BRS - Avoiding Bias

BRS - How Do I Avoid Bias?

Selection Bias

It's important to remember that in most studies, you are comparing two groups to see if the intervention or exposure results in different outcomes between the groups. Ideally, then, you want to two groups to look as SIMILAR as possible with the exception of the exposure or intervention of interest. Selection bias happens when the groups also differ in some characteristic that would confound the results, and is a threat to the validity of the study results.

So, in case-control studies, you'll pick people with the outcome, and MATCH them to people without the outcome. You may match them according to sex, age, co-morbid diseases and risk factors, etc.

For cohort studies (retropective and prospective) you'll start with a group of people with the exposure of interest and a group without - you'll want to make sure you selet the cohorts so that they are similar, except for the exposure.

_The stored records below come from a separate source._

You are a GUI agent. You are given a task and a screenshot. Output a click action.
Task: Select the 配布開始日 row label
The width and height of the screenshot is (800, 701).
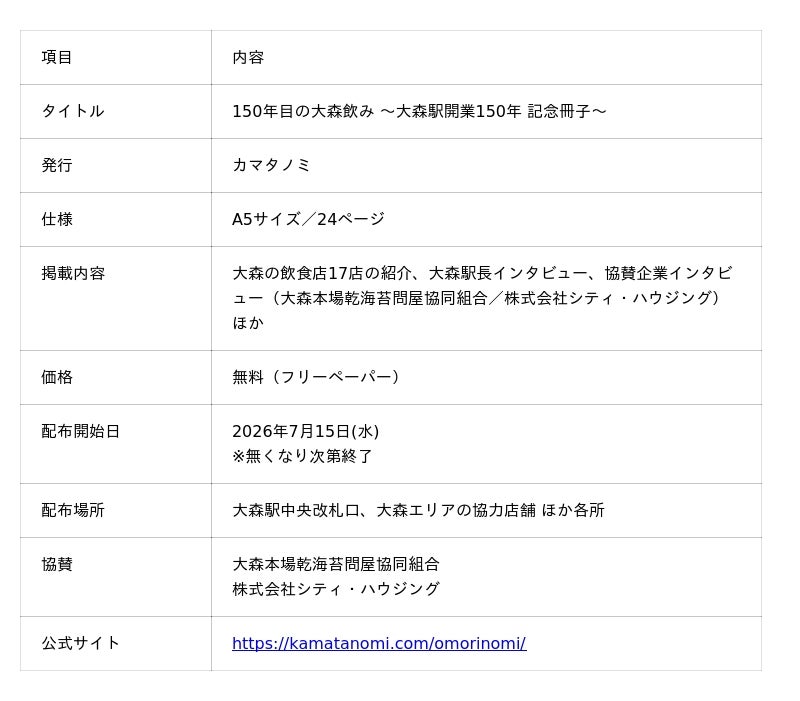click(81, 432)
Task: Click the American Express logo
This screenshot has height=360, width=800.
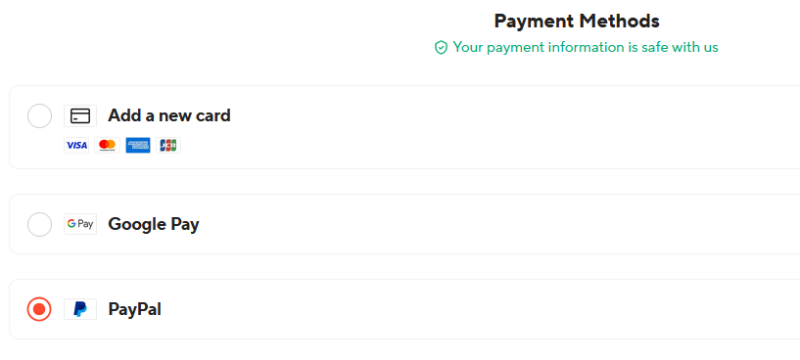Action: (138, 145)
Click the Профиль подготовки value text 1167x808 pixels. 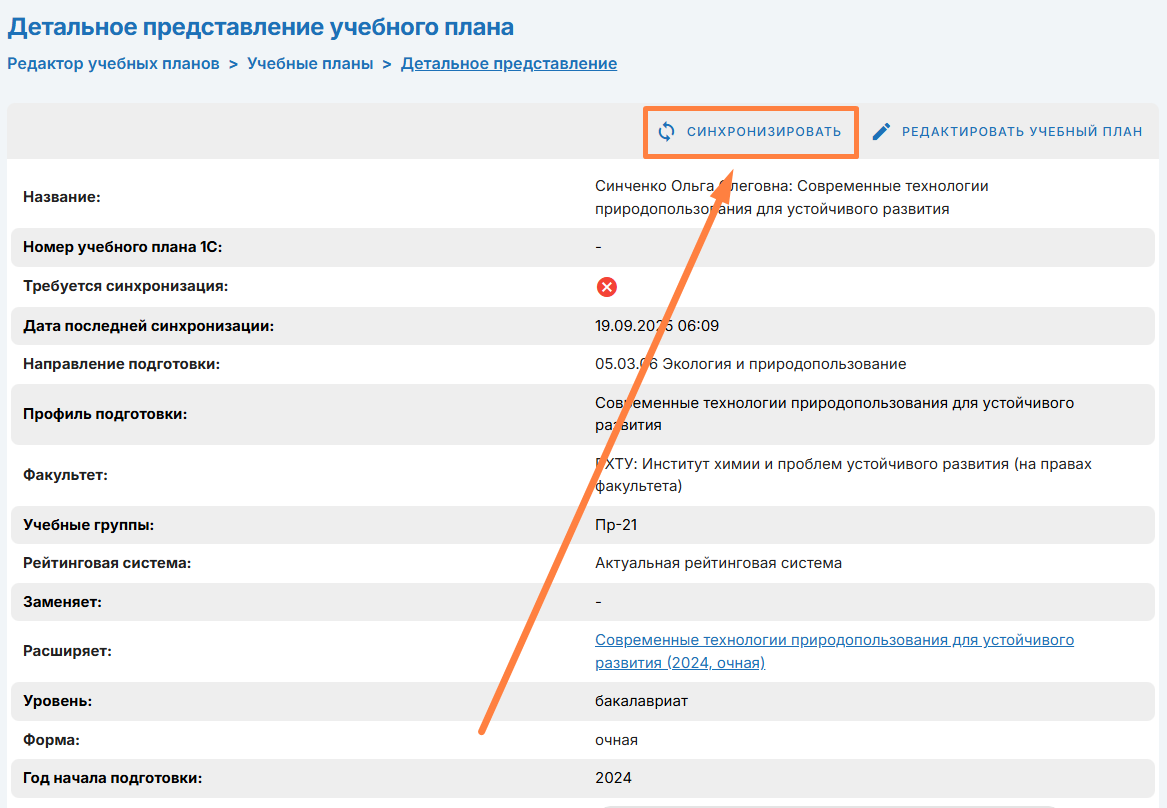(834, 413)
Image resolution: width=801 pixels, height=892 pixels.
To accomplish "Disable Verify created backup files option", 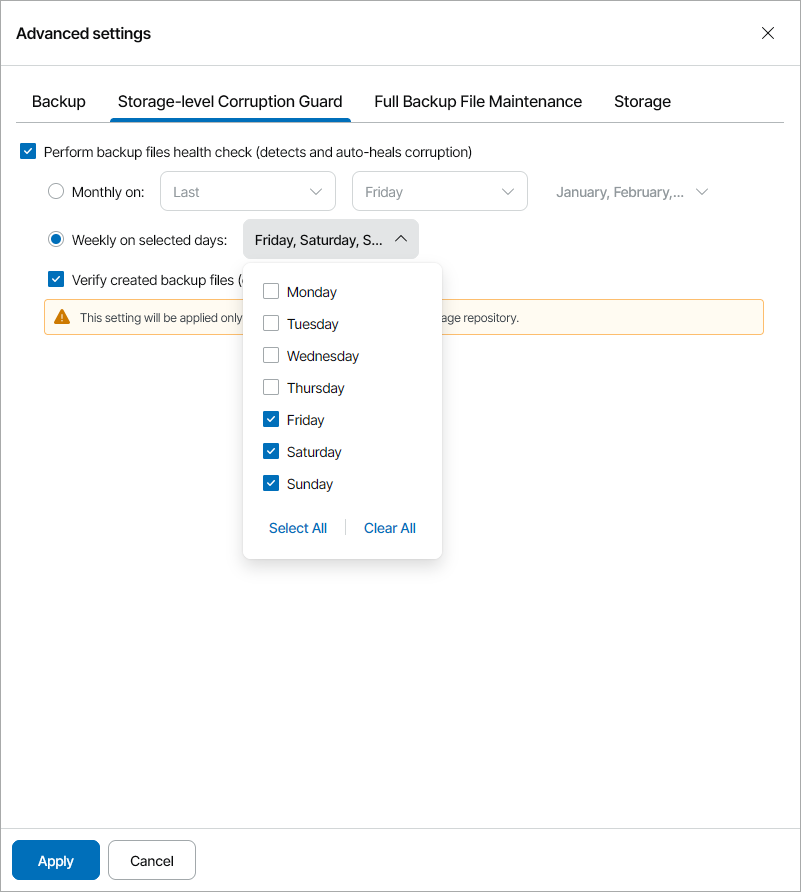I will (56, 280).
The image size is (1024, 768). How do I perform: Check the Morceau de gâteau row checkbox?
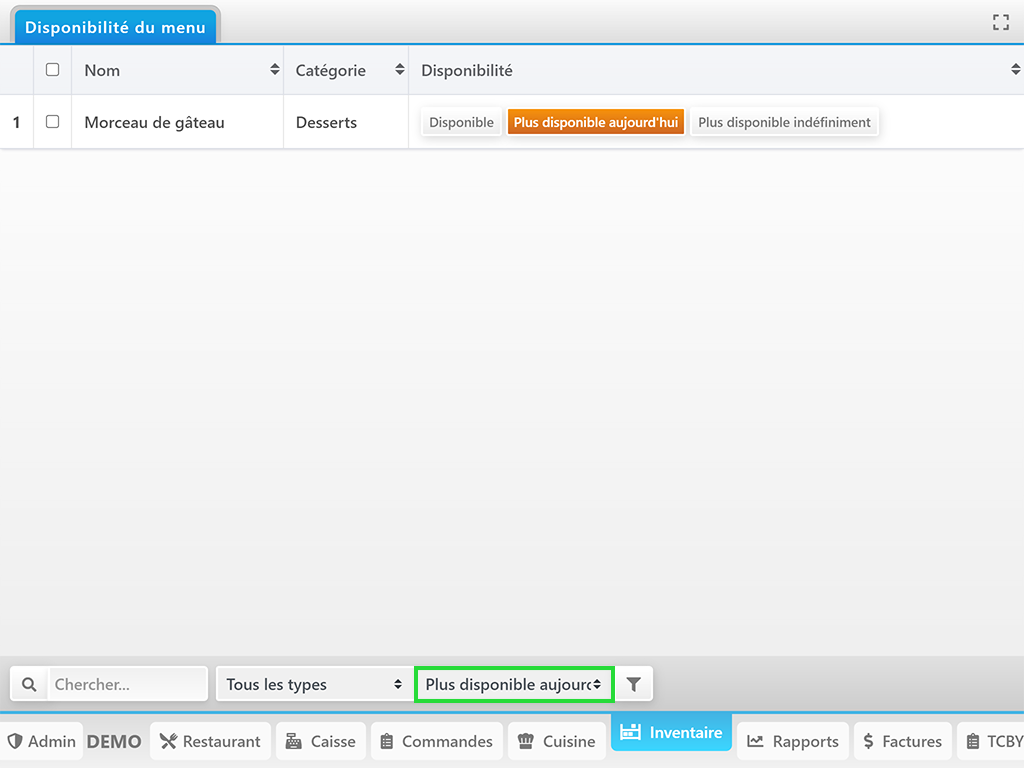[x=53, y=122]
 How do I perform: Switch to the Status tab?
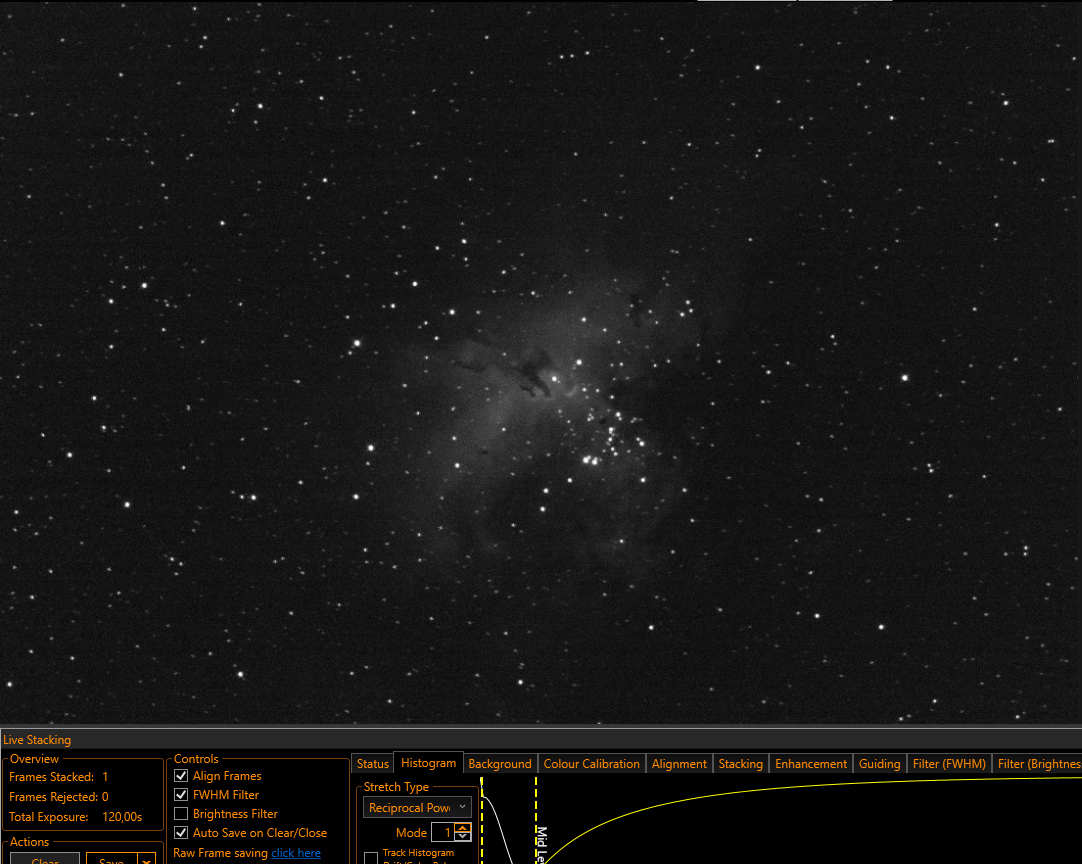tap(373, 763)
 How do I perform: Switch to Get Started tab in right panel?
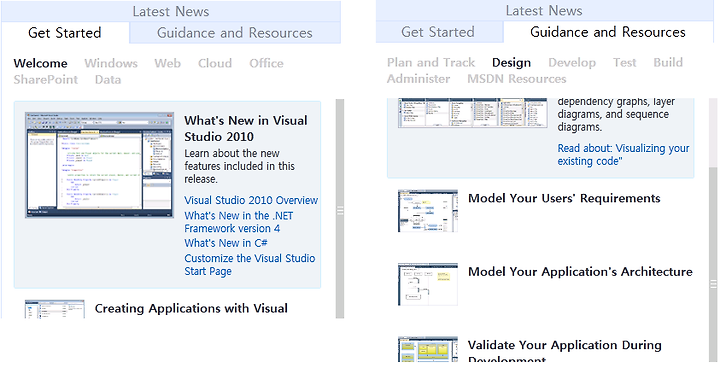coord(439,32)

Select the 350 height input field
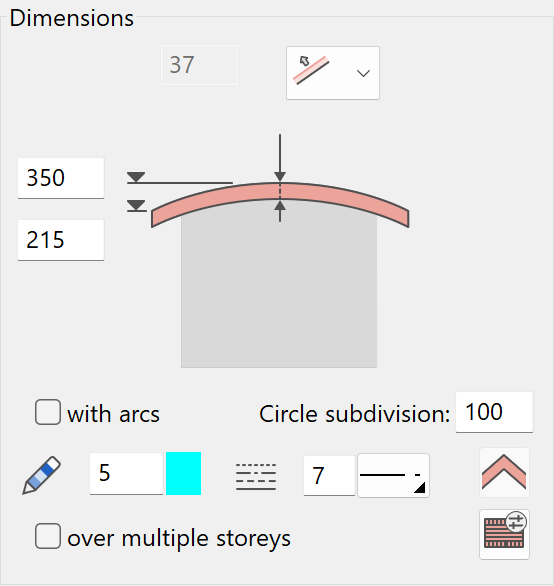(x=61, y=178)
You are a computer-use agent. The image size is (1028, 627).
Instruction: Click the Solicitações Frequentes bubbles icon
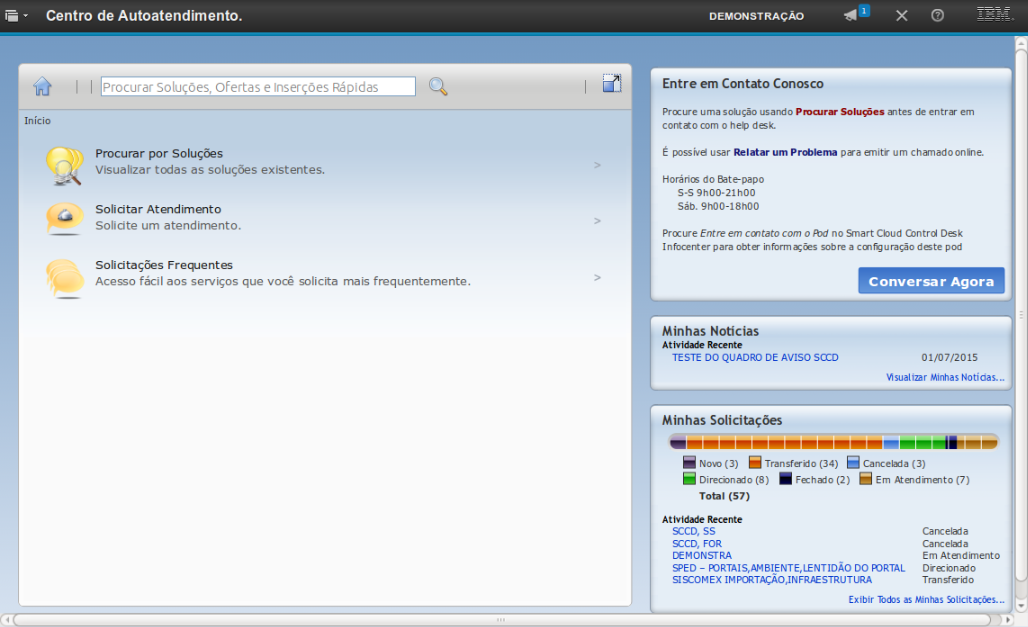[x=64, y=276]
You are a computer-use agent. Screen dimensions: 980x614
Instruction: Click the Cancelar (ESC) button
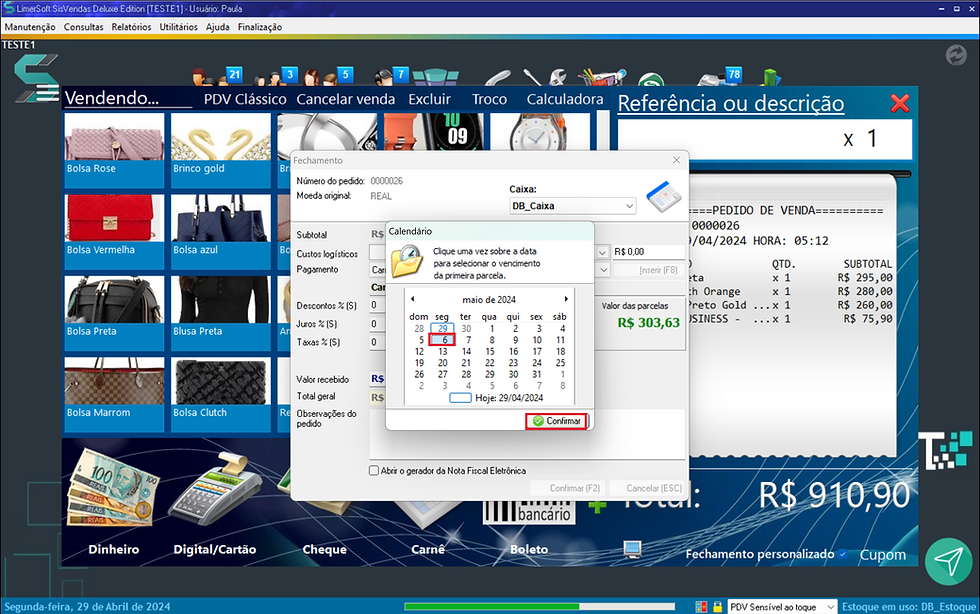click(649, 488)
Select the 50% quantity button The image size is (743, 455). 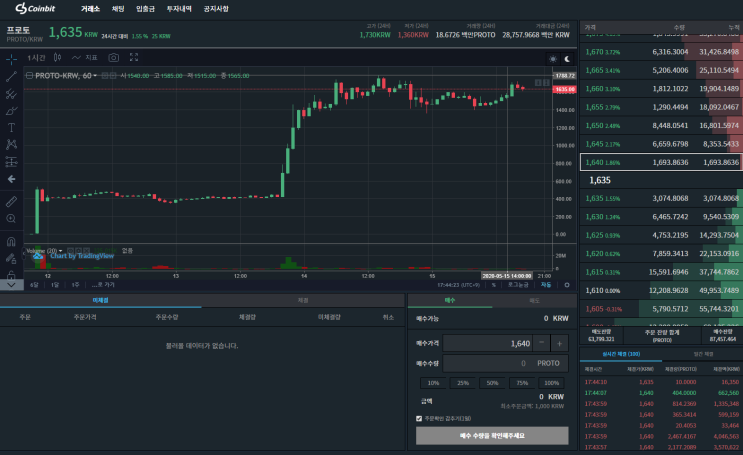point(492,383)
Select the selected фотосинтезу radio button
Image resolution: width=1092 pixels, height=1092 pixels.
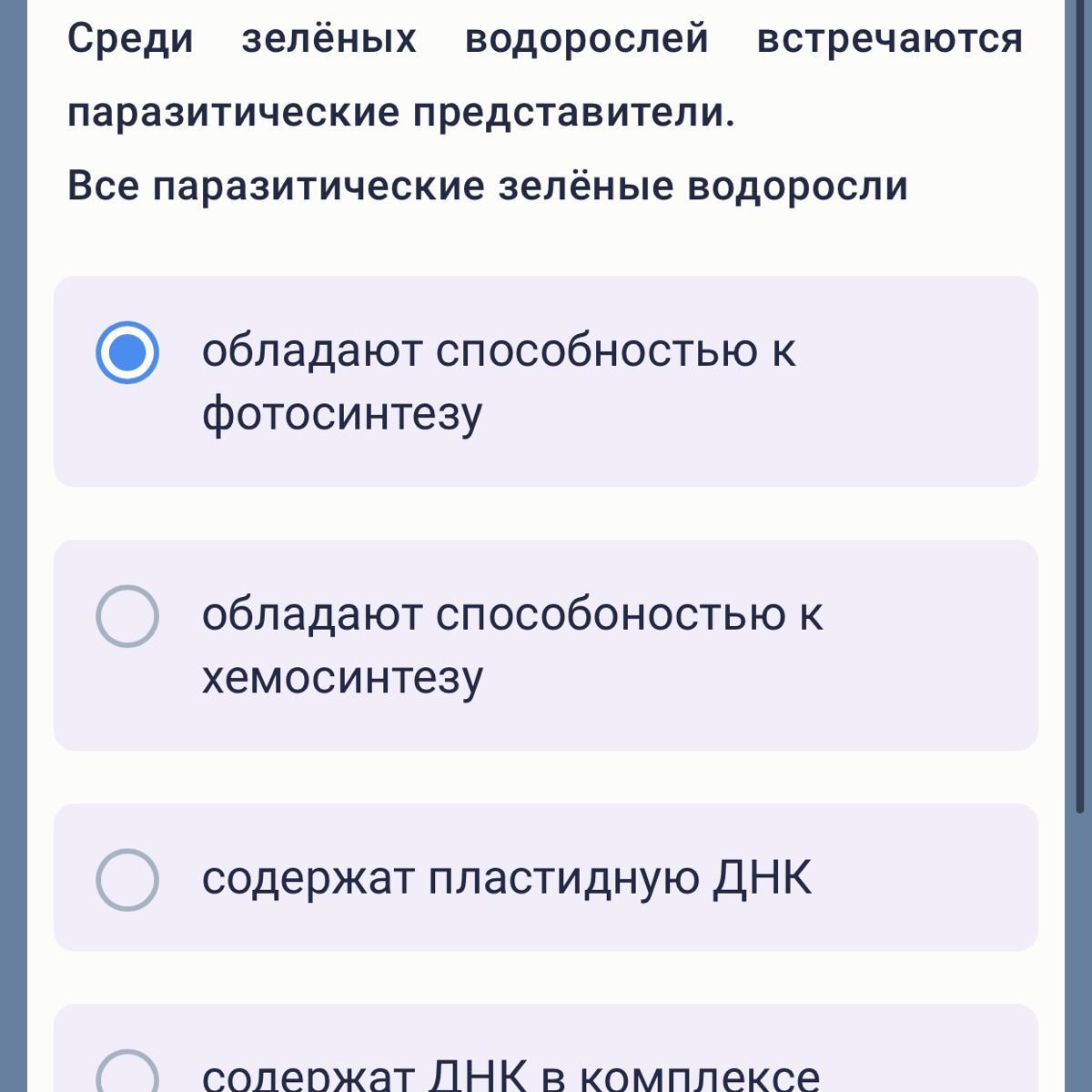tap(127, 352)
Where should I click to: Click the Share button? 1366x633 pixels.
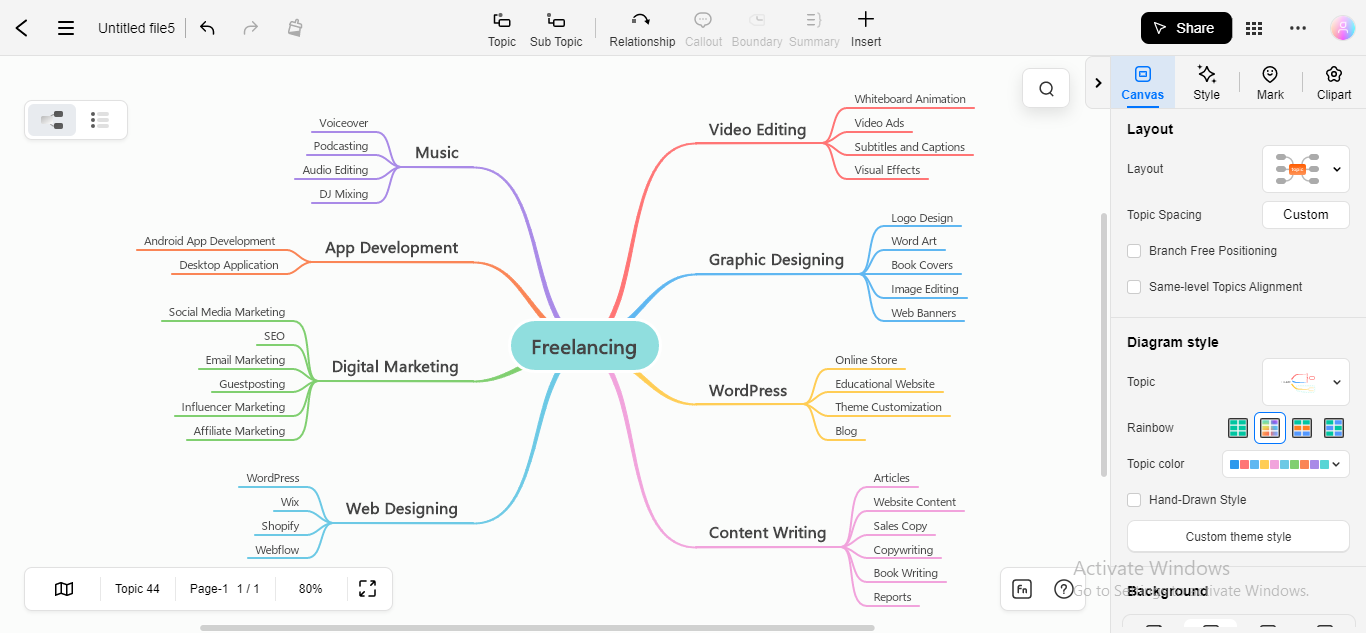1186,28
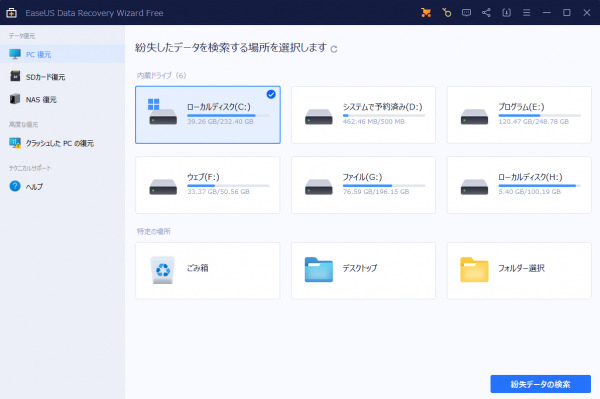This screenshot has width=600, height=399.
Task: Click the license key activation icon
Action: [x=446, y=13]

For randomized controlled trials, the act of randomization is the best way to ensure that the groups are similar, or that if they differ, that difference happens by chance. If there is a difference between the groups that occurs by chance, it is possible to correct for that difference using multivariable statistics (see RESULTS).

Recall Bias

In retrospective studies, especially case-control studies, researchers frequently must ask the subjects about possible exposures that happened in the past. Recall bias is the tendency for those with the outcome to remember an exposure (especially if it's a generally known or suspected association) and those without the outcome to fail to remember one. Having an existing set of data to examine for exposure would be ideal, but often such studies are left with the possibility of recall bias.

Blinding/Masking

Only for CONTROLLED TRIALS - Once the subjects are in the two arms of the study, it's important to ensure that they are treated similarly during the course of the study. For retrospective studies, there's nothing you can do to guard against unequal treatment other than to look for it. In prospective studies, safeguards against unequal treatment should be in place. Most notably, in intervention trials (especially of drug therapy), placebos are used (that are matched to the active drug for taste, shape, color, etc.) to ensure that the subjects have the same experience of getting the intervention. Double blinding is when both the subject and the investigators caring for the subjects are unaware of the intervention assignment. Single blinding is (usually) when just the patient is blinded to the intervention. For a comparison of dissimilar interventions (a pill and an injection, for instance) a "double dummy" approach is used - the subjects get both a pill and a shot, but the groups differ in which of the interventions is the placebo.

Outcome Assessment Bias

The final major issue to consider is to ensure that the investigators who are adjudicating outcomes that might be subjective - wound healing, degree of improvement, final diagnosis of a syndrome, etc. - remain unaware of the intervention status of the subjects. Otherwise, these outcome assessors may decide differently on the presence of the outcome based on the knowledge of the intervention status.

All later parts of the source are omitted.